C’est un chemin semblable qui s’ouvre devant Esaïe, car son récit fonctionne comme un conte de fée. Que l'auditeur ne s’en offusque pas, il sait bien que le récit lui est donné pour qu’il réfléchisse et exerce sa sagacité. Les aveugles ne guérissent pas par simple miracle généralisé, ni les infirmes et l’eau ne jaillit pas en plein désert s’il n’y a pas de source, à moins qu’on l’y amène. Les lions ne disparaissent pas sans qu’on les chasse. Rien ne se fait sur ce chemin du désert si l’homme n’en change le cours des choses.



Et maintenant, où se trouve la clé du texte ? Est-elle dans l’intelligence des hommes et leur bonne volonté ? Le prophète entrevoit-il des jours nouveaux qui se réaliseront quand l’intelligence humaine sera rejointe par la sagesse divine ? L’espèce humaine gagnée par la grâce partagera tous ses talents et chacun échangera son savoir-faire pour le mieux-être de tous. Toute la planète gagnée à l’idéal évangélique deviendra une terre habitable par tous. Ce sera merveilleux, c’est techniquement possible mais ça ne marche  pas ! Et chacun de se poser des tas de questions sans trouver une seule bonne explication.

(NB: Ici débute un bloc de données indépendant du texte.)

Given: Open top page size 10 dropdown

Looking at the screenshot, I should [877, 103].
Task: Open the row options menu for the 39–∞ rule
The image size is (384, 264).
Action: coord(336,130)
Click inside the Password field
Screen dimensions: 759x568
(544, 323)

Les contes évoqués plus haut  pourraient-ils nous ouvrir une autre grille de lecture ?  Même quand on a compris la bonne clé, le conte se poursuit par une incertitude qui est liée à la liberté de chacun et  à laquelle il faut encore apporter une bonne part de hasard. Que sera la suite de la vie de la belle endormie qui se réveille dans les bras de son prince? Nul ne le sait. Quantité de gosses braillards vont-ils hanter le palais au point d’y rendre la vie impossible ? Que chacun imagine la suite. Le petit Poucet revient bien à la maison grâce à ses cailloux, mais la famine n’a pas disparu et l’histoire recommencera  jusqu’à son dénouement, bon ou mauvais. Quelle vie attend  le Petit Chaperon rouge qui a fait le grand tour? Il n’a pour s’ouvrir à la vie qu’un pot de beurre et une galette ! Est-ce suffisant ? Et le danger du loup est-il définitivement écarté ?

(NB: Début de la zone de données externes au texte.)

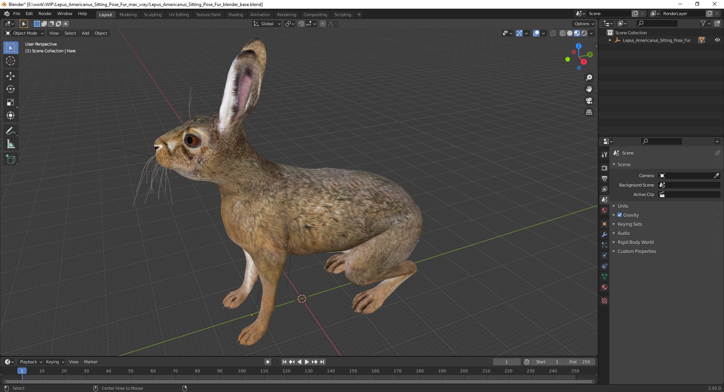Viewport: 724px width, 392px height.
Task: Click the Add Cube tool icon
Action: 11,159
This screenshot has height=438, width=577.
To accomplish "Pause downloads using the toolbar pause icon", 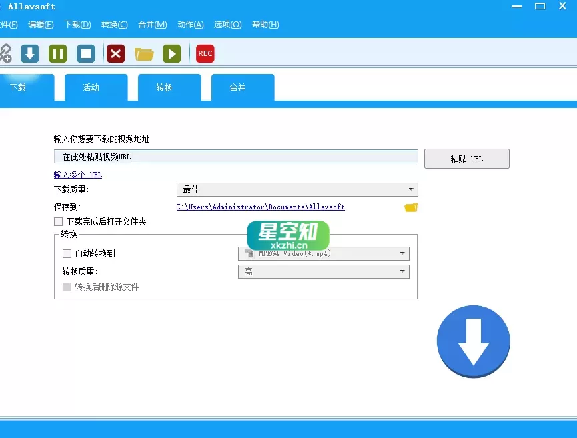I will coord(57,53).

Face à ces conclusions,  nous pouvons dire que le prophète Esaïe a  cependant raison. Oui, la transformation de l’humanité est possible, oui le partage des ressources est possible, mais il nécessite une prise en main de notre personne par Dieu. Notre conversion est un acte personnel qu’on ne peut imposer à personne. Elle est liée à une relation personnelle que Jésus établit  avec chacun de nous par l’action permanente de son saint Esprit qui plane sur l’humanité et ce que chacun de nous peut  recevoir mais qui ne s’impose pas à personne.Liberté oblige.



Il existe encore une clé de compréhension que je n’ai pas mentionnée car je la gardais pour la fin, c’est celle de l’action du péché en nous. Malgré notre conversion et la présence de l’esprit en nous, malgré notre bonne volonté et notre désir de bien faire, le péché  ne  s’est pas écarté de chacun de nous. Il continue à habiter nos bas instincts,  il ne cesse de nous tenter et de plaider le faux  pour le vrai. Chacun de nous est vulnérable et se retient  d’entrer  à corps perdu dans l’altruisme et l’amour inconsidéré du prochain. Le pardon, sans cesse prodigué par Dieu nous permet d’avancer et de rester raisonnables, mais le Royaume promis par Jésus n’est pas encore  accompli. Esaïe en avait l’intuition, Jésus nous a donné les clés pour y arriver,  Dieu nous donne, la foi, l’espérance et la patience pour le construire brique après brique. Il nous donne le pardon, sans cesse renouvelé pour toujours repartir quand nous nous sommes  trompés et que nous avons mal agi.Nous  n' avons pas toutes les clés en main mais nous en avons beaucoup à notre disposition. Faisons-en bon usage.